• **INSTRUCTIONS FOR THE TASK**:
Convert the items below into a JSON list of strings, with one string per line and blank lines omitted.

* begin INFORMATION SUPPLIED *

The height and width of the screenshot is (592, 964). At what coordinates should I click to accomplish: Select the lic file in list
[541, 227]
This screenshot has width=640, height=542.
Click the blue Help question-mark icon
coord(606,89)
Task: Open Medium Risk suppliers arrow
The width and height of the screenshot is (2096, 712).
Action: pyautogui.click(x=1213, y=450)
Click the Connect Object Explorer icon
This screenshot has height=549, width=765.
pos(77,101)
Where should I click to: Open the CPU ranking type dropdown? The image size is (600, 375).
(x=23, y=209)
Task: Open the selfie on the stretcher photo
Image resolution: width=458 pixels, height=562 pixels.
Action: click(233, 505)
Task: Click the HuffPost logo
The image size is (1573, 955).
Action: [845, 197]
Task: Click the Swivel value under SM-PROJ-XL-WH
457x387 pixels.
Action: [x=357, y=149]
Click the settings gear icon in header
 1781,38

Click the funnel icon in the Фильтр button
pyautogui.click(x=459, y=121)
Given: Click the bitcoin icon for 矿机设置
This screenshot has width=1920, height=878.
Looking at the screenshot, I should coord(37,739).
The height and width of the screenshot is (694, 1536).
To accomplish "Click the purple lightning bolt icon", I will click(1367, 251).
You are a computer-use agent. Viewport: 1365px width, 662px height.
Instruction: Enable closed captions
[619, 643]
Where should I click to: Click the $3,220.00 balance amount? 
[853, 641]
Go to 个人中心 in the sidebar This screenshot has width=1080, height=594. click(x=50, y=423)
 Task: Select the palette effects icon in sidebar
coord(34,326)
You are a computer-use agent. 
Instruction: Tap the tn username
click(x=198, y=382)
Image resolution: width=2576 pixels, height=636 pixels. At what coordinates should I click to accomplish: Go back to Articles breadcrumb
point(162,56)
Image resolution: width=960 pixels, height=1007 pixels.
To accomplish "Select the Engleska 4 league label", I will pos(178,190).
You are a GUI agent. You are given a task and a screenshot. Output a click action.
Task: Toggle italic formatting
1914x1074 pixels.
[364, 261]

* end INFORMATION SUPPLIED *

• **FINISHED ANSWER**:
[
  "The height and width of the screenshot is (592, 964). At what coordinates should I click to accomplish: Select the lic file in list",
  "[541, 227]",
  "This screenshot has width=640, height=542.",
  "Click the blue Help question-mark icon",
  "coord(606,89)",
  "Task: Open Medium Risk suppliers arrow",
  "The width and height of the screenshot is (2096, 712).",
  "Action: pyautogui.click(x=1213, y=450)",
  "Click the Connect Object Explorer icon",
  "This screenshot has height=549, width=765.",
  "pos(77,101)",
  "Where should I click to: Open the CPU ranking type dropdown? The image size is (600, 375).",
  "(x=23, y=209)",
  "Task: Open the selfie on the stretcher photo",
  "Image resolution: width=458 pixels, height=562 pixels.",
  "Action: click(233, 505)",
  "Task: Click the HuffPost logo",
  "The image size is (1573, 955).",
  "Action: [845, 197]",
  "Task: Click the Swivel value under SM-PROJ-XL-WH",
  "457x387 pixels.",
  "Action: [x=357, y=149]",
  "Click the settings gear icon in header",
  " 1781,38",
  "Click the funnel icon in the Фильтр button",
  "pyautogui.click(x=459, y=121)",
  "Given: Click the bitcoin icon for 矿机设置",
  "This screenshot has width=1920, height=878.",
  "Looking at the screenshot, I should coord(37,739).",
  "The height and width of the screenshot is (694, 1536).",
  "To accomplish \"Click the purple lightning bolt icon\", I will click(1367, 251).",
  "You are a computer-use agent. Viewport: 1365px width, 662px height.",
  "Instruction: Enable closed captions",
  "[619, 643]",
  "Where should I click to: Click the $3,220.00 balance amount? ",
  "[853, 641]",
  "Go to 个人中心 in the sidebar This screenshot has width=1080, height=594. click(x=50, y=423)",
  " Task: Select the palette effects icon in sidebar",
  "coord(34,326)",
  "You are a computer-use agent. ",
  "Instruction: Tap the tn username",
  "click(x=198, y=382)",
  "Image resolution: width=2576 pixels, height=636 pixels. At what coordinates should I click to accomplish: Go back to Articles breadcrumb",
  "point(162,56)",
  "Image resolution: width=960 pixels, height=1007 pixels.",
  "To accomplish \"Select the Engleska 4 league label\", I will pos(178,190).",
  "You are a GUI agent. You are given a task and a screenshot. Output a click action.",
  "Task: Toggle italic formatting",
  "1914x1074 pixels.",
  "[364, 261]"
]